A travers l’analyse de la presse de 7 pays européens (Allemagne, Angleterre, France, Pays-Bas, Russie, Suède et Suisse), l’Observatoire des familles a réalisé une étude exploratoire des liens entre l’Etat, les associations et les familles dans différents contextes de confinement et dans différentes représentations du rôle des pouvoirs publics à travers plusieurs thèmes qui sont apparus constants dans la presse européenne (scolarisation des enfants à domicile, situation financière des familles, inégalités de genre, nouvelles formes familiales, violences domestiques et personnes âgées).

  • Widmer, E.D, de Bel, V., Ganjour, O., Girardin, M., Zufferey, M.-E. (2020). Dynamiques familiales et covid-19 : réactions à la période de confinement. In Covid-19, le regard des sciences sociales. Gamba, F., Nardone, M., Ricciardi, T., Cattacin, S., Editions Seismo, pp. 159-177.

7. Décrochage scolaire

Le canton de Genève s’inscrivant dans une économie tertiaire, la demande pour des employés hautement qualifiés est forte. Dans ce contexte, rester sans formation ou sans emploi pendant plus d’une année à la fin de la scolarité obligatoire multiplie le risque de disqualification sur le marché de l’emploi tout au long du parcours de vie. La lutte contre le décrochage scolaire est devenue une préoccupation majeure des institutions en charge de l’instruction publique, notamment dans le canton de Genève dont une loi prévoit l’obligation de proposer des offres de formation pré-qualifiantes jusqu’à la majorité (FO18 – Loi sur l’instruction publique 11470). Agir lors du décrochage, mais aussi agir en amont car le décrochage est un processus qui débute souvent dès les premières années d’école primaire, est, selon les professionnels, nécessaire pour éviter que les jeunes s’éloignent de leur parcours de formation et se désinsèrent socialement. Etant donné qu’il reste largement une conséquence des inégalités sociales, il interpelle aussi l’institution scolaire en tant que facteur d’égalité des chances.

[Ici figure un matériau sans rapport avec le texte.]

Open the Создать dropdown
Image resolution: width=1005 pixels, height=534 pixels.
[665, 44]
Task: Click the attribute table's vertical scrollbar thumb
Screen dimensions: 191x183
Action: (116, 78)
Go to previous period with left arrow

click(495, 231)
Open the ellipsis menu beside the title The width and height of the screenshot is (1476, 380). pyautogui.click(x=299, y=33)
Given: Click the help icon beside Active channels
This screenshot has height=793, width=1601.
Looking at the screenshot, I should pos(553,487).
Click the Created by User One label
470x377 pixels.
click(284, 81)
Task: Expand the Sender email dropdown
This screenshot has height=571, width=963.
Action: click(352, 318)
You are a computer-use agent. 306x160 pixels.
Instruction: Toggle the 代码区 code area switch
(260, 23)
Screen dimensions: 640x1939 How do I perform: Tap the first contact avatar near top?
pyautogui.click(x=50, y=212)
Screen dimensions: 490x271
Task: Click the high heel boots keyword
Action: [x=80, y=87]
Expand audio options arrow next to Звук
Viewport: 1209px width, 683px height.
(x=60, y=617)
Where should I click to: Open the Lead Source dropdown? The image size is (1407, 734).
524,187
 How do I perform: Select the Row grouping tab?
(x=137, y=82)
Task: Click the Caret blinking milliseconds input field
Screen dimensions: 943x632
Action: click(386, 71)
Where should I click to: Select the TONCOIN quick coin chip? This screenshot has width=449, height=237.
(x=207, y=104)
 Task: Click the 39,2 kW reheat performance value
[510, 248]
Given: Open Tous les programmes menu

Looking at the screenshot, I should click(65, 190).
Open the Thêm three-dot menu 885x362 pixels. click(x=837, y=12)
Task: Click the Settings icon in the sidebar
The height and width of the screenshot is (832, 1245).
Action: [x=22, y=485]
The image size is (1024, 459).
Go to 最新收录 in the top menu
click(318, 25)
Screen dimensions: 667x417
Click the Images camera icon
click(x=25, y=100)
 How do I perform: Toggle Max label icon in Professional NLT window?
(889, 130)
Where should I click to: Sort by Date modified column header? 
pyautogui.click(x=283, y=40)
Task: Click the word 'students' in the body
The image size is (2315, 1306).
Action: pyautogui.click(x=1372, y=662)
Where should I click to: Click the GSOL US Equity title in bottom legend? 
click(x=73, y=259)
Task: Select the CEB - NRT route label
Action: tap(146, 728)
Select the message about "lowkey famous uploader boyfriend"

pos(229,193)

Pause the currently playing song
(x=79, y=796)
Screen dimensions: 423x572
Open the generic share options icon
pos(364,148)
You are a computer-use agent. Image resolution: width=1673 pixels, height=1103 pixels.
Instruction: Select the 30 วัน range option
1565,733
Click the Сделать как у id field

Quel rôle jouent les familles dans ce processus de décrochage et quelles ressources peuvent-elles activer pour en sortir ? Est-ce que certains modes de fonctionnements familiaux favorisent ce processus ? Comment les milieux associatifs, le département de l’instruction publique et les familles peuvent collaborer pour aider le jeune à retrouver rapidement un parcours de formation ?

Après plus d’une année de recherche sur le sujet, l’Observatoire des familles a présenté ses résultats lors des Assises 2021 et en a publié la synthèse dans un Sociograph.